The topic headlined above is currently being debated on Capitol Hill, pushed by ‘Little Timmy’ Geithner and either ignorantly or duplicitously reported on by the usual apparatchiks: The New York Times, Bloomberg News, The Washington Post, L.A. Times et al.  Lest Obama’s loyal minions embarrass themselves by reflexively supporting this nitwit idea like so many others they’ve embraced in the past, here’s something for them to ponder from The Privateer, one of my very favorite reads.  Editor Bill Buckler drops a well deserved turd in the punch bowl with this trenchant and succinct analysis:

“If the US Dollar was not the world’s reserve currency and U.S. Treasury IOUs were not the world’s
preferred holding of reserves behind their own currencies and financial systems, the Treasury’s debt limit would have been done away with a long time ago. But the US Dollar IS the world’s reserve currency so the debt of the US government IS the underpinnings of the global financial system. That being the case, the system stands or falls on the continuing perception that Treasury debt paper is a viable form of ‘reserve’ and that the debt of the US government will NEVER become ‘unsustainable’.  An announcement by the US government that it was getting rid of any ‘limits’ to its debt-generating capacity would put that perception at risk – quite possibly at grave risk.

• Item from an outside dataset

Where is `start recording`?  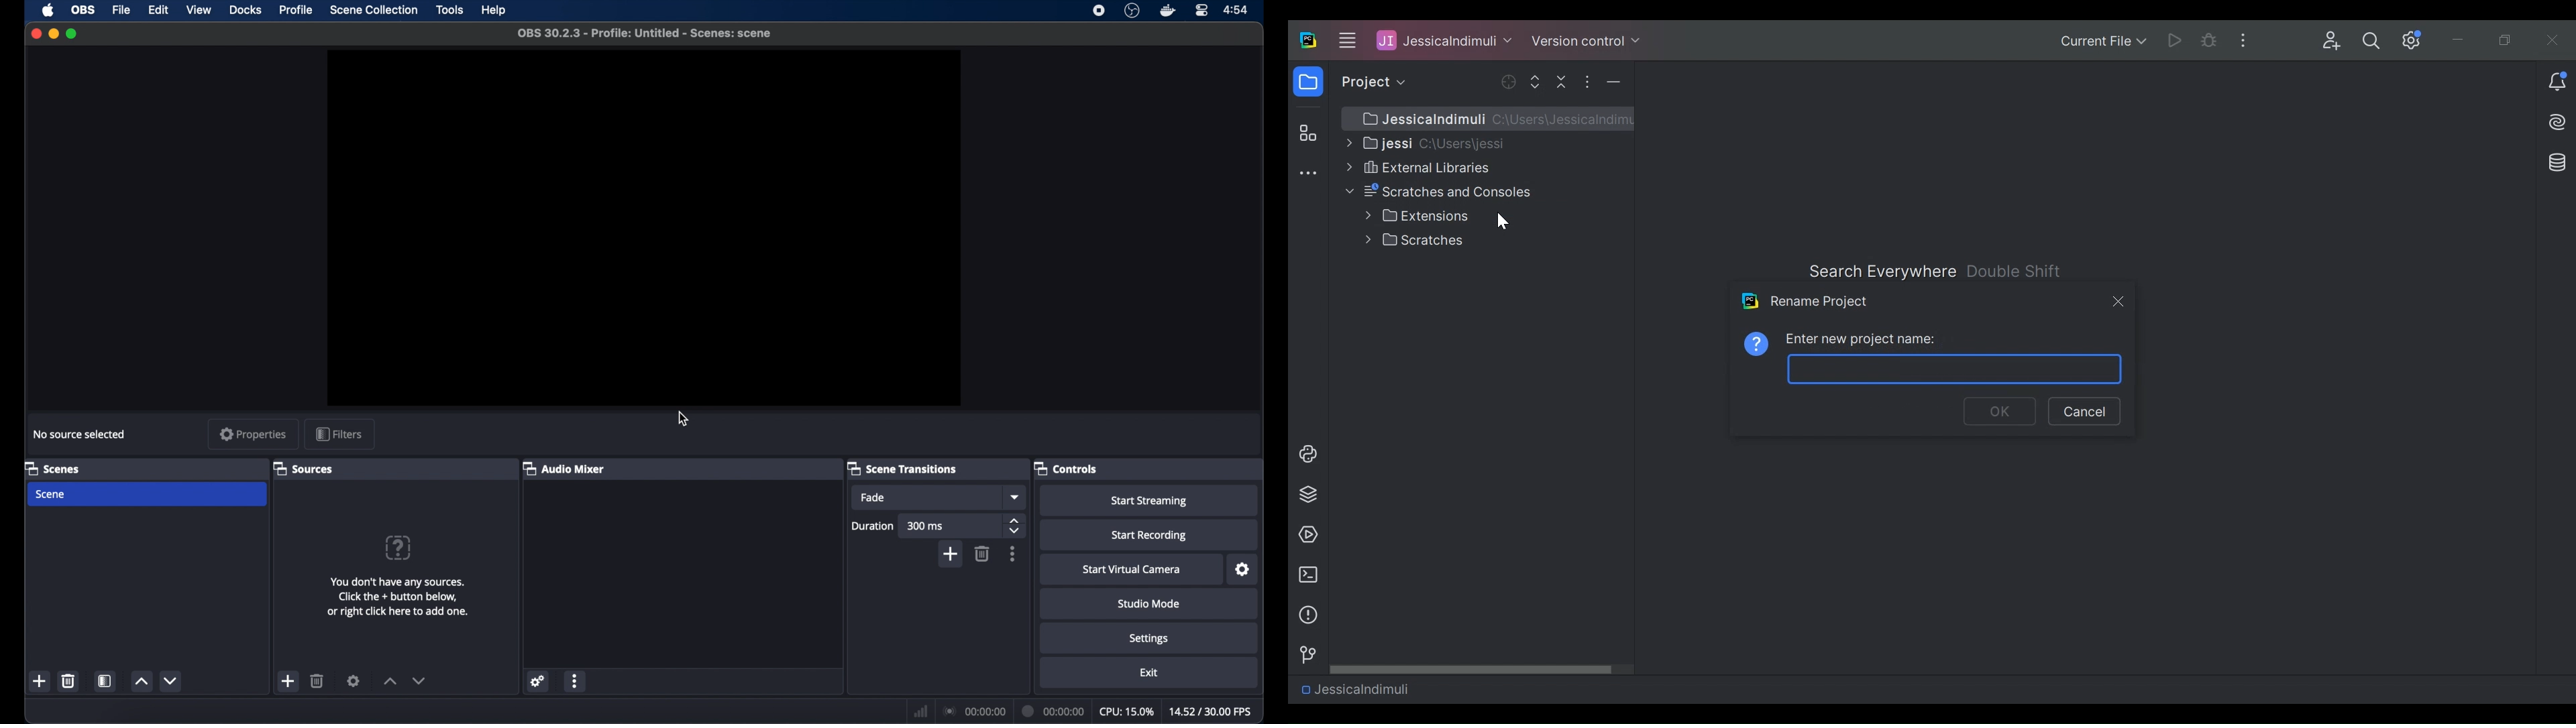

“That is the reason why the debt limit remains – even though it has not been an impediment to ever increasing Teasury indebtedness for well over half a century. It is easy to laugh at the seeming absurdity of a Treasury ‘debt limit’ and many people do. Take it away, however, and the fiction that sovereign debt is ‘sustainable’ – let alone any ‘confidence’ in its eventual repayment – would be MUCH harder to maintain. Absurdities abound in history, and the more abject the absurdity, the more tenacious it tends to be. Today, a US Treasury debt ‘limit’ is a very necessary absurdity. This does not mean that the debt limit will NOT be abolished. But it does mean that the new Congress
convening early next year will be very reluctant to take such a step.”